Accumulated technical debt can lead to decreased code maintainability, increased development time for future enhancements or bug fixes, and higher costs in the long run. Crucially, the extent of the technical debt you are likely to accrue depends on how you deploy and integrate generative AI into your development workflow.
Technical debt is contingent upon the practices and safeguards adopted during development. You can avoid technical debt by having experienced developers guide generative AI tools and ensuring the generated code adheres to secure, compliant, and well-structured standards.
Counteracting the risk of AI-generated code with continuous validation
To mitigate against the new sources of risk introduced by AI coding tools, organizations need to implement rigorous testing and validation processes. These include thorough code reviews, automated testing, and security analysis. Human oversight and expertise remain essential in ensuring the quality, security, and compliance of AI-generated code.
Follow these strategies to counteract some of the risks of using AI-generated code:
Code quality testing: Static analysis tools can examine whether the AI-generated code adheres to coding standards and identify potential issues such as code complexity, unused variables, or improper error handling. In combination with automated code quality checks, you can implement manual code approvals can help identify code quality issues, ensure compliance with coding standards, and improve maintainability.

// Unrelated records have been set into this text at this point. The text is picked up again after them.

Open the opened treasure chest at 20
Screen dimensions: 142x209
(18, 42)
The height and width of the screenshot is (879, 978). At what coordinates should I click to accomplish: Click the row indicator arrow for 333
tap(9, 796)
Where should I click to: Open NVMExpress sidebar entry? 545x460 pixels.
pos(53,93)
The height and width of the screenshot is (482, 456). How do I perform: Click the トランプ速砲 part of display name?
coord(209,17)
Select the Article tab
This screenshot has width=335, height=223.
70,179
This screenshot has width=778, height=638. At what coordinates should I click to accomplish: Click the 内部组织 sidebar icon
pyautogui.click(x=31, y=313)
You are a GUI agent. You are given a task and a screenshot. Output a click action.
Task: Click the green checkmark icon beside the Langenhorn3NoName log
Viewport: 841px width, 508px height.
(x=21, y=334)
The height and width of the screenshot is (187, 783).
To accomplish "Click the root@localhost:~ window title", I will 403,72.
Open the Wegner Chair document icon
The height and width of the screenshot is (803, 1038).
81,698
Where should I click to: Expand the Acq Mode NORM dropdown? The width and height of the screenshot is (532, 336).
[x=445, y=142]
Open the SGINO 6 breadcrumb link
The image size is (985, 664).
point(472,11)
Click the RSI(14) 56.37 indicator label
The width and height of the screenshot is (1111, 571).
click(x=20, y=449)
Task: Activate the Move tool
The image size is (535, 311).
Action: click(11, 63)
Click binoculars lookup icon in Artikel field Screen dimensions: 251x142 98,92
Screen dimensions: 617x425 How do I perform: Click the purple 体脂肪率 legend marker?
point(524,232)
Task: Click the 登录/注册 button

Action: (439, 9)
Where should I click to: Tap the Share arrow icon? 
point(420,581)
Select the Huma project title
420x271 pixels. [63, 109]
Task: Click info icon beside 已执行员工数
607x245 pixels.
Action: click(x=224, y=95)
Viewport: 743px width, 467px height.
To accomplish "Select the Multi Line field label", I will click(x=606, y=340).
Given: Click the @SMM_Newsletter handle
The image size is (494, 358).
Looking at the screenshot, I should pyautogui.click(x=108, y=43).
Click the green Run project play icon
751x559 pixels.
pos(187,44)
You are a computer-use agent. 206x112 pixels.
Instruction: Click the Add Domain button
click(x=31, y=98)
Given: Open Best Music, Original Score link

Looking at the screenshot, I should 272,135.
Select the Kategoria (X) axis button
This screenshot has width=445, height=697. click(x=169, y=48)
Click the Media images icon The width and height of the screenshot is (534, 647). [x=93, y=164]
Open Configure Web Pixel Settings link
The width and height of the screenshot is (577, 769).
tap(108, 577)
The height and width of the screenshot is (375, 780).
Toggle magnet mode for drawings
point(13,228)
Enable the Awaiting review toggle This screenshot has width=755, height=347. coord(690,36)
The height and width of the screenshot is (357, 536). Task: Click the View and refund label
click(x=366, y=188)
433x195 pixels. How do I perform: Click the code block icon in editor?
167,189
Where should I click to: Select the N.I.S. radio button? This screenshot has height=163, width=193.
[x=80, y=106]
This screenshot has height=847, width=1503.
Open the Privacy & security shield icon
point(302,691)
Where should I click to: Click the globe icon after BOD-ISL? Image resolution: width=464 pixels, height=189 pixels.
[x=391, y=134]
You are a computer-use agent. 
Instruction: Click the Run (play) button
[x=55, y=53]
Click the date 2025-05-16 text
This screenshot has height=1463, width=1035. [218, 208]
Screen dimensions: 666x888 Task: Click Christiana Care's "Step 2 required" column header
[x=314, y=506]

Security testing: Automated security scanning tools can analyze the AI-generated code for known vulnerabilities and insecure coding practices. You can implement both static and dynamic tests to ensure the robustness of your AI-generated code.
Compliance and intellectual property testing: Automated compliance testing tools can verify that the AI-generated code adheres to open source licenses and intellectual property rights.
Functional and integration testing: You can create unit and integration tests to verify the functionality and behavior of individual AI-generated code components and ensure that code interacts correctly with other software components and external dependencies.
You can automate these tests in your continuous integration and continuous delivery (CI/CD) pipeline to easily implement the vetting practices outlined above. The pipeline integrates various testing stages and automatically executes tests with every code change.
Here is how your CI/CD pipeline can help you maintain confidence in and visibility of AI-generated code:
Automated testing: The CI/CD pipeline can trigger automated tests, such as unit tests, integration tests, and security scans, whenever you commit new code. This reduces your workload and ensures that tests are consistently executed.
Test coverage and reporting: The pipeline provides visibility into test coverage, indicating which parts of the AI-generated code require additional attention.
Continuous validation: Integrating continuous validation into the CI/CD pipeline subjects any changes or updates in the AI-generated code to a series of tests. This testing continuously validates code quality, security, compliance, and functionality.
Feedback loop: The CI/CD pipeline facilitates rapid feedback loops, enabling quick iteration and refinement of the AI-generated code.
AI tools like Copilot and ChatGPT can offer immense efficiency gains and accelerated time-to-market advantages. However, it’s essential to approach AI integration with caution, considering the associated risks.
To ensure success, be sure to vet and test all AI-generated code — not just for functionality but also for IP issues, vulnerabilities, and more. Implementing robust tests in your CI/CD pipeline empowers you to leverage AI without exposing your organization to uncertainty and risk.